Respectfully disagree here. Most AI workloads are very parallel vector workloads that benefit from a very large number of execution units: Which usually means you can aim for the power curve sweetspot, and add compute units to the chip using that extra power budget.
Okay, so let's look at an example in the Nvidia H100 (
Source: https://www.anandtech.com/show/1878...-memory-server-card-for-large-language-models ):
- The PCIe version is limited to 350 W and achieves 756 fp16 tensor TFLOPS (2.16 per W).
- The SXM version is limited to 700 W and achieves 990 fp16 tensor TFLOPS (1.41 per W).
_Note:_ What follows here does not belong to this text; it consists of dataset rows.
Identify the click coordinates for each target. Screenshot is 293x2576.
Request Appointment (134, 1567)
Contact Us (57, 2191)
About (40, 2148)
Clearly, the SXM version is pushed well beyond the efficiency sweet spot.
The cost of the silicon is not much of an issue - Most data enter costs are dominated by power/cooling over the lifetime of the product.
According to this, the average datacenter PUE ratio is 1.58.
According to this, datacenter electricity costs range from $0.047 to $0.15 per kWh.
Let's take the upper end of that range, which works out to $1.31 per Watt-year. So, even if the GPU is running at max power, 24/7, it's only costing $1454 per year, to power. Now, you've also got the overhead of the server and networking gear, but those stay relatively fixed, irrespective of how fast the GPU is running, so factoring in those wouldn't strengthen the case for slowing the GPU.
So, let's compare that to the cost of the hardware. A DGX H100, containing 8x H100 SXM cards had a launch price of $482k, which works out to $60k per GPU. Current street price of a H100 (PCIe) seems to be about $30k. The useful service life of this hardware is only about 3-4 years, before it becomes too obsolete.
So, even if we assume a 4-year service life and the lowest price of $30k per H100,
we're still talking about hardware that costs at least 5.16x as much to purchase as its lifetime energy costs (even at 100% duty cycle + including cooling), for that entire time!
Amiright,
@helper800 ?
Also agreed. GB6 is a completely irrelevant benchmark. This is an AI accelerator. Using a CPU benchmark is ignoring three quarters of the transistors on the silicon.
I'm pretty certain the CCDs in it are the same ones in Genoa or Genoa-X EPYC CPUs. So, it would be weird if there were a real discrepancy between models of equal core count, after accounting for their relative clock speeds.
One wild card is the HBM3. I don't know how the best-case latency on it compares with DDR5. However, certainly the latency-under-load should be better, due to its higher bandwidth. And it's latency-under-load should be what the MT benchmark is seeing, especially if I'm right about it being memory-heavy.